GOAL OF THE EXERCISE:
Find each line below that includes "will", then copy it.
● ● ● ● ● ● ●
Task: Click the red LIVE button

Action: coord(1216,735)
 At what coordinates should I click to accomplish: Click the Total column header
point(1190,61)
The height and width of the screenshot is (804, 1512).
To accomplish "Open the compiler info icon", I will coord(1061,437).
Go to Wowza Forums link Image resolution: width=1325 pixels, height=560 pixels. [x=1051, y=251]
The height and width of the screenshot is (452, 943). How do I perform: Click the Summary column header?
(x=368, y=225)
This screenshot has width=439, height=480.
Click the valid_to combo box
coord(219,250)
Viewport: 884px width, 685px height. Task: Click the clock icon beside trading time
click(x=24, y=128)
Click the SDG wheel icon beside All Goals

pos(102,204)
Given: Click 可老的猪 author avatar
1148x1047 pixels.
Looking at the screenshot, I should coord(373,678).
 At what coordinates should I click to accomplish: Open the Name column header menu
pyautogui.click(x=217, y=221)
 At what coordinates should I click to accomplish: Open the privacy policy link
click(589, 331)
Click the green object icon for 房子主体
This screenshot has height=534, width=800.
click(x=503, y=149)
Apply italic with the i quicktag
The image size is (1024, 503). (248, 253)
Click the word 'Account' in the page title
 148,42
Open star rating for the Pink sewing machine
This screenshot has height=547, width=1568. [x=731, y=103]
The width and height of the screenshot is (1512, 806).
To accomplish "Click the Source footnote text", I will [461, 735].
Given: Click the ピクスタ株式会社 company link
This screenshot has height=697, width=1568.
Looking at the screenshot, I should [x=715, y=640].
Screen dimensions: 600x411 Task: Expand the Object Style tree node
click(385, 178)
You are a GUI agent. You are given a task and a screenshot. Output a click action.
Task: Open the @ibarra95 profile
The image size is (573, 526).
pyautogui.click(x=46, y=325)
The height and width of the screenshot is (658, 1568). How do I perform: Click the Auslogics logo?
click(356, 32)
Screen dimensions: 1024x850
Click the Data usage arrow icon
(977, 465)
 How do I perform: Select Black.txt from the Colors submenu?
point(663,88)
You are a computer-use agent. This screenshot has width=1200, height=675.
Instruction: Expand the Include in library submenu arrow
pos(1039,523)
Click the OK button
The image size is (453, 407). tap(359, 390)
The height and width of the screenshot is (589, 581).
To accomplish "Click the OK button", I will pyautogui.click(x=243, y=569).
● ● ● ● ● ● ●
EXERCISE OUTPUT:
To accomplish "Open the compiler info icon", I will coord(1061,437).
To accomplish "Click the Source footnote text", I will [461, 735].
To accomplish "Click the OK button", I will pyautogui.click(x=243, y=569).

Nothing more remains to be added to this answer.